_Work instruction:_
Only the lines from the one containing "You are a computer-use" through the last line of the data below belong in your answer, copied exactly and without pictures.

(Saved entries)
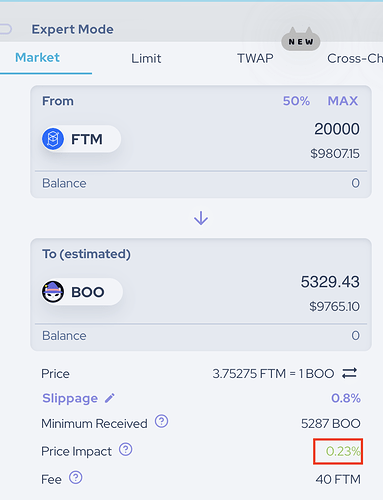Viewport: 383px width, 500px height.
Task: Switch to the Limit tab
Action: pos(146,58)
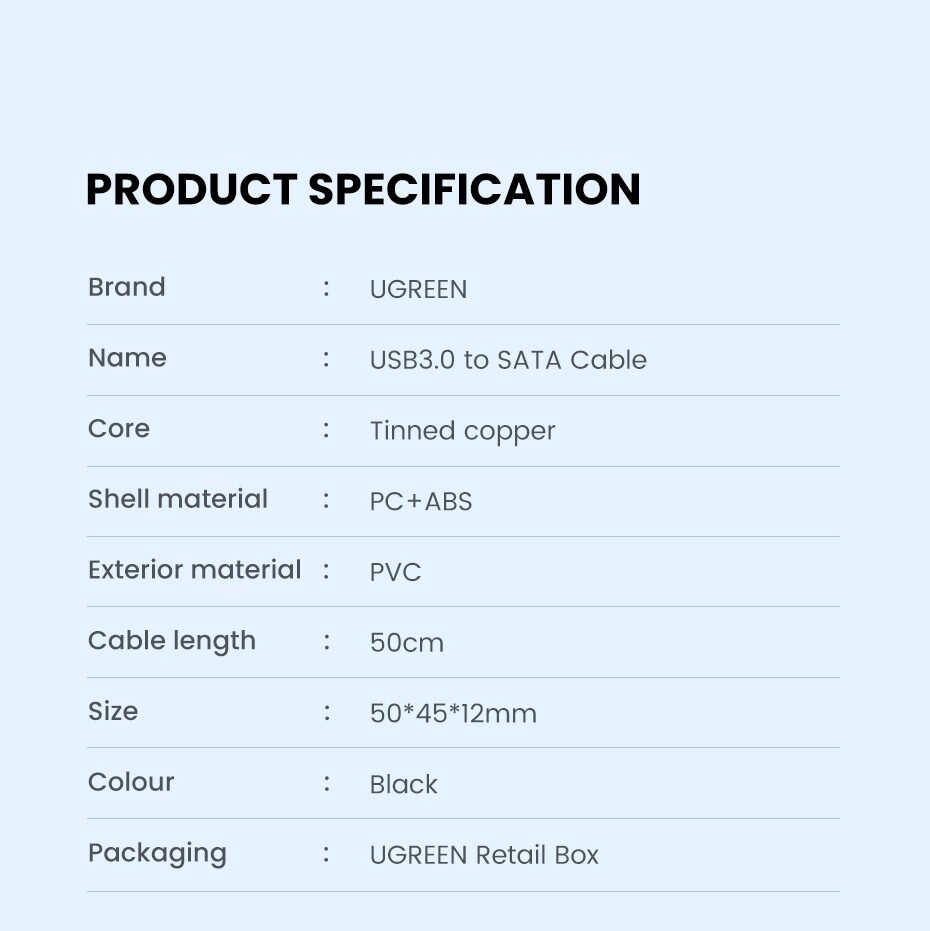
Task: Click the UGREEN Retail Box text
Action: (484, 856)
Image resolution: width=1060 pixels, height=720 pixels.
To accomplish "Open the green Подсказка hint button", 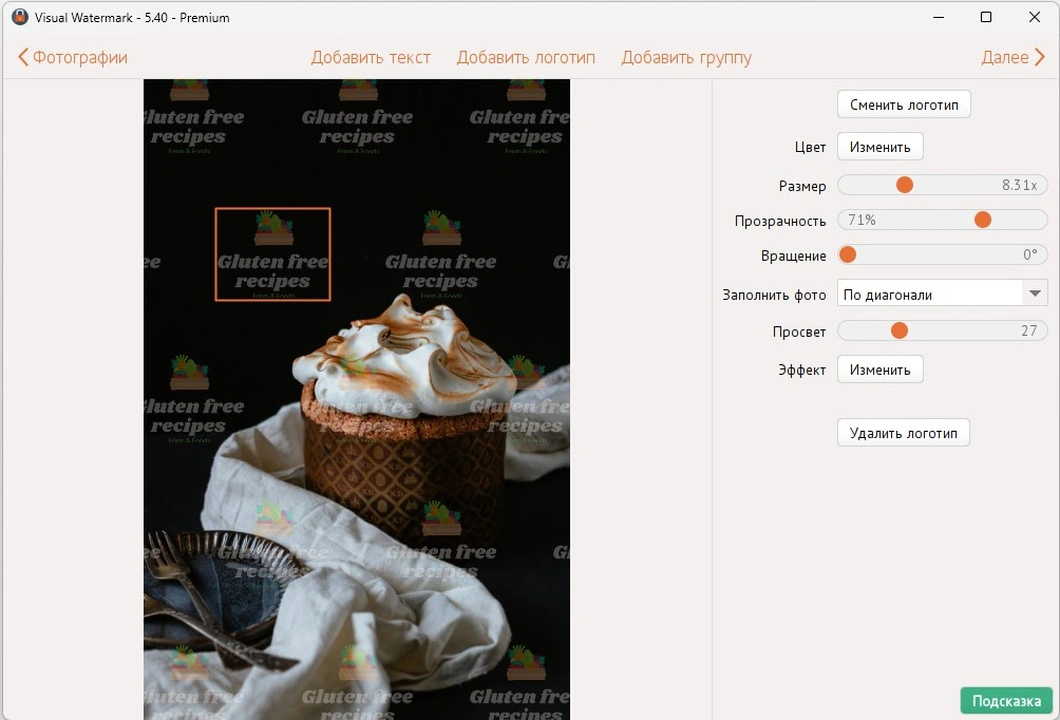I will 1006,701.
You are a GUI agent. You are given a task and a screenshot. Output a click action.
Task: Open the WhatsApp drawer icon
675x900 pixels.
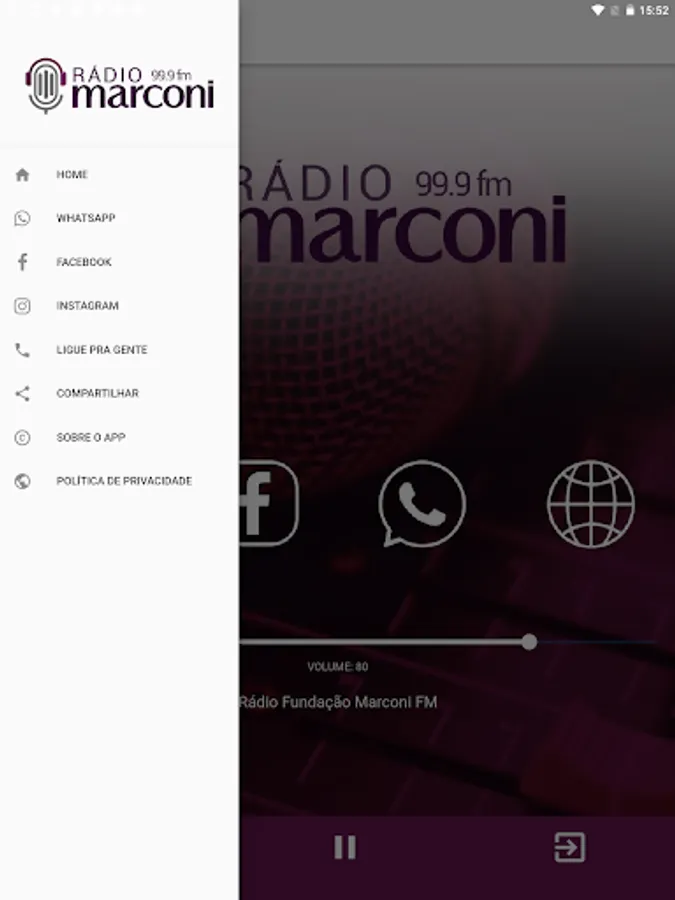pos(22,219)
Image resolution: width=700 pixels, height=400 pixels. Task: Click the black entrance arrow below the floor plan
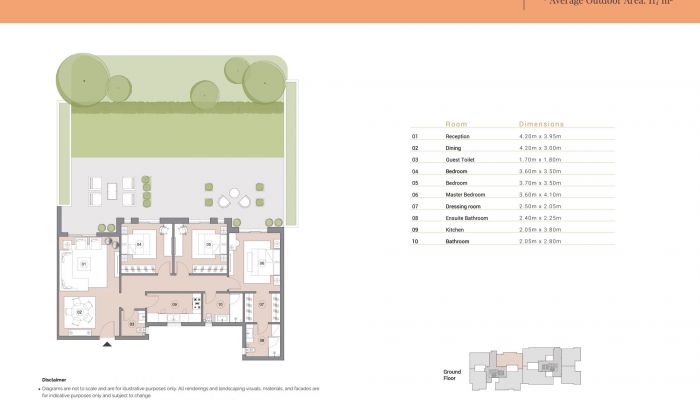[x=107, y=344]
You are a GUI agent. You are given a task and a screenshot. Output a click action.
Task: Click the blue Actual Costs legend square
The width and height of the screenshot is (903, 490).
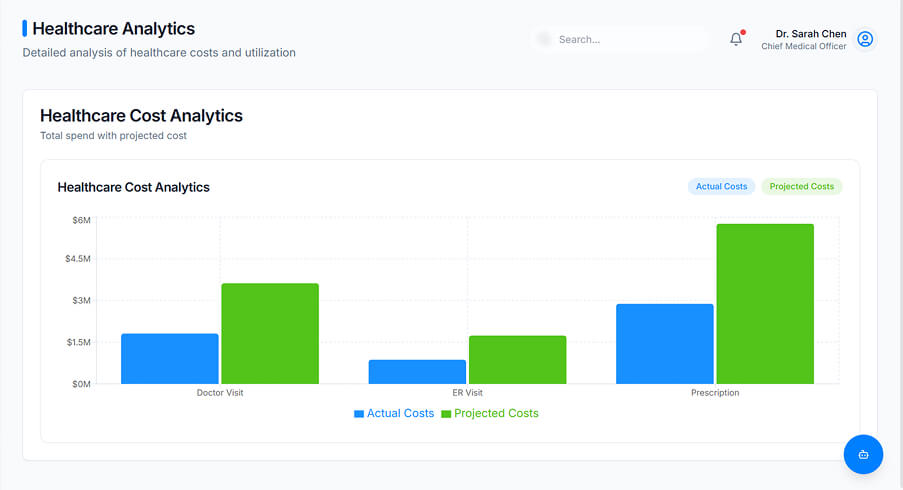[359, 413]
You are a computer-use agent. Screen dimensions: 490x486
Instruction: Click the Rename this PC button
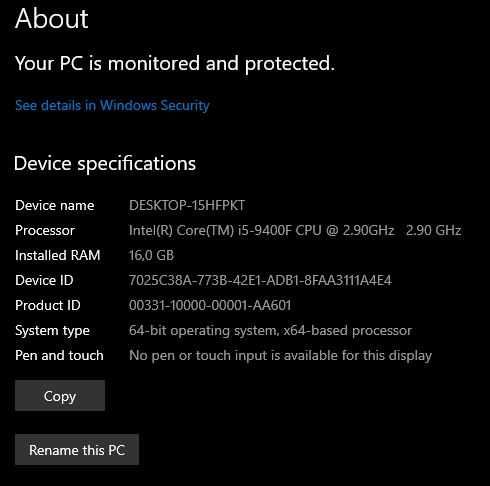(77, 450)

_Your solution:_
You are a computer-use agent. Screen dimensions: 490x486
Instruction: Click the Rename this PC button
(77, 450)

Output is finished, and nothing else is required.